- **Tareas del ejercicio**
1. En el relato sobre la infancia, ¿qué revista fascinaba al narrador de un modo distinto a las demás?
2. Transcriba sin cambios el pasaje del relato sobre la infancia que va desde "Algunas veces la" hasta "un nuevo sentido.".
3. Prosiga el relato sobre la infancia a partir de la última oración que aparece.

- **Documento fuente**
___
“Los cielos guardan los secretos más intensos de nuestra infancia.”
Algunas veces la vida nos regala escenas que se convierten en llamas encendidas dentro del recuerdo, instantes donde el corazón se acelera y todo parece cobrar un nuevo sentido.
Entre mis siete y nueve años, mi mundo era un universo hecho de juegos y pequeñas obsesiones. Disfrutaba jugando a los vaqueros, inventando duelos en patios polvorientos; coleccionaba pequeños autos de Fórmula 1 que venían con las promociones de Coca Cola, y podía pasar horas admirando sus formas veloces como si en mis manos rugieran auténticos motores. También me sumergía en las páginas de Kalimán, El Águila Solitaria o Memín. Y a veces, con ojos curiosos, hojeaba revistas como Esmeralda o Aniceto, que no eran del todo para niños: entre sus viñetas aparecían mujeres sensuales, personajes atrevidos y tramas que dejaban en el aire un misterio más adulto, que yo apenas comprendía pero que igual me atrapaba. Había también una revista que me fascinaba de un modo distinto: Selecciones del Reader’s Digest. Sus artículos condensados eran como puertas abiertas a un mundo lejano, sofisticado, lleno de ideas y relatos que, sin entenderlo del todo, me invitaban a soñar más allá de los límites del pueblo.
___
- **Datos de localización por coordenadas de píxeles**
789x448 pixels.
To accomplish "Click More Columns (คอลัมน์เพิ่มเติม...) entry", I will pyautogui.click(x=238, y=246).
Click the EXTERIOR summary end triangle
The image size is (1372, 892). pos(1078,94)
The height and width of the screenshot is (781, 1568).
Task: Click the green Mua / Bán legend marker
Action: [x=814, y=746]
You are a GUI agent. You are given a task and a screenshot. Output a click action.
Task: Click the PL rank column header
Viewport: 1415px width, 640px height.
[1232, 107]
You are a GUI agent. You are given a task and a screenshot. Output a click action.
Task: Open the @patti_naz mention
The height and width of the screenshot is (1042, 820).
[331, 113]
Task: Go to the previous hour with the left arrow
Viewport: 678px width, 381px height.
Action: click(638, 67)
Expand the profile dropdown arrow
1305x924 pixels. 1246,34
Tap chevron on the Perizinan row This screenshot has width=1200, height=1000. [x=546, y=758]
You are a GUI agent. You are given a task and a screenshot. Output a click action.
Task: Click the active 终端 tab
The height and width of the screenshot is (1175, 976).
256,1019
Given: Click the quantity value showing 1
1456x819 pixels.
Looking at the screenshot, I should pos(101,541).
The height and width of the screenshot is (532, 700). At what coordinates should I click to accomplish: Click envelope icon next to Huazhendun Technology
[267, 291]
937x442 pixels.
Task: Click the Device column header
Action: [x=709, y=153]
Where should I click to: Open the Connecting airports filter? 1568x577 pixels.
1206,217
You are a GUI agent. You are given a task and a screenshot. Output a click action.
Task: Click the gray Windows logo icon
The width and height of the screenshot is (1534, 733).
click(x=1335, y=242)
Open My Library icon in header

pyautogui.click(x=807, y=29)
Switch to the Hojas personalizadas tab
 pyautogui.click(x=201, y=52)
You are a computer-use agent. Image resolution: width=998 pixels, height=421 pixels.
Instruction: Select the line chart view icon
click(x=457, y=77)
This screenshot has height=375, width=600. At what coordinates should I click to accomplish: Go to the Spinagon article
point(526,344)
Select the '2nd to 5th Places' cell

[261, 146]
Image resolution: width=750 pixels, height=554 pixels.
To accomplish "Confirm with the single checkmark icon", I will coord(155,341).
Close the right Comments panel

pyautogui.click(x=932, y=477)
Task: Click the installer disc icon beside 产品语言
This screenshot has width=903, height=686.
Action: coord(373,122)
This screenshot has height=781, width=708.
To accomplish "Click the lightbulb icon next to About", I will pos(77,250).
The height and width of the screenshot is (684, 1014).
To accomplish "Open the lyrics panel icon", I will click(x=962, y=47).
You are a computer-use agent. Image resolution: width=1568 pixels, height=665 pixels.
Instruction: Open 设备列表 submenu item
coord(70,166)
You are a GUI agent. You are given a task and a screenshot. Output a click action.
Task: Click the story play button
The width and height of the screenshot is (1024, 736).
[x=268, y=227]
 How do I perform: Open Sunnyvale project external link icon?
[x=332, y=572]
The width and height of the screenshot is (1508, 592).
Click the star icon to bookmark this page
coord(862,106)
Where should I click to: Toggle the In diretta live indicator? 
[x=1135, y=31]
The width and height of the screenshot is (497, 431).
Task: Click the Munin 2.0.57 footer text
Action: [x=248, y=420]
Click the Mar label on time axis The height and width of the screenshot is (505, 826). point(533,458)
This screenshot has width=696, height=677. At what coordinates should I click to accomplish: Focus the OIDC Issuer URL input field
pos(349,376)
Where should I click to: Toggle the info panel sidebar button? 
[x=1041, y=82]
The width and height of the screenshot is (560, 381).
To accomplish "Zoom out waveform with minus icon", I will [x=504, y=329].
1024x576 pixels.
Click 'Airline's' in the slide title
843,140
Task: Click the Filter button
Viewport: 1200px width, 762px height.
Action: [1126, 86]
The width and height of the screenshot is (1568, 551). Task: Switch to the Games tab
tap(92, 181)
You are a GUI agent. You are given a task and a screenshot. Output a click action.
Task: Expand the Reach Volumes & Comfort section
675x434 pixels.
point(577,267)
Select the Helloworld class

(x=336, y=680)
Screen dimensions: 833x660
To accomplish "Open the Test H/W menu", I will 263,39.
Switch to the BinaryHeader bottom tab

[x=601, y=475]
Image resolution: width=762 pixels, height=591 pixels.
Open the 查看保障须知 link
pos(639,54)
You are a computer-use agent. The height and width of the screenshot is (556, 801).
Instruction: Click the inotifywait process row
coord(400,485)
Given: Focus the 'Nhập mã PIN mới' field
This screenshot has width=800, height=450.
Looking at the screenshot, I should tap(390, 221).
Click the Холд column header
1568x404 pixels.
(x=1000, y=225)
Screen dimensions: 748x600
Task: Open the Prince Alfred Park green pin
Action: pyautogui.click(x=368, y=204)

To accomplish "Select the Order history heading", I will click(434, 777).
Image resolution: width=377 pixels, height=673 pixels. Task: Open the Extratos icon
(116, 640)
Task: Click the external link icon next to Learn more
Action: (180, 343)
___
- **Conjunto de respuestas**
1. Selecciones del Reader's Digest.

2.
Algunas veces la vida nos regala escenas que se convierten en llamas encendidas dentro del recuerdo, instantes donde el corazón se acelera y todo parece cobrar un nuevo sentido.

3.
Pero aquella tarde soleada, con el cielo despejado y las calles adornadas por el verdor intenso de la ceja de selva, algo extraordinario sucedió. Un rugido metálico comenzó a crecer en la distancia. Primero fue un estruendo lejano, después una vibración en el aire que obligaba a mirar hacia arriba. Corrí al exterior y los vi: tres aviones de guerra en formación, uno al frente y dos detrás, atravesando el cielo tan bajo que parecía imposible.
El miedo me recorrió de golpe. Pensé en enemigos, en la guerra que los mayores comentaban con Ecuador, en historias que no comprendía del todo pero que me asustaban. ¿Qué estaba pasando? Sin embargo, en la siguiente pasada descubrí algo que borró todo temor: el emblema rojo y blanco brillaba en sus fuselajes. Eran nuestros. Eran peruanos.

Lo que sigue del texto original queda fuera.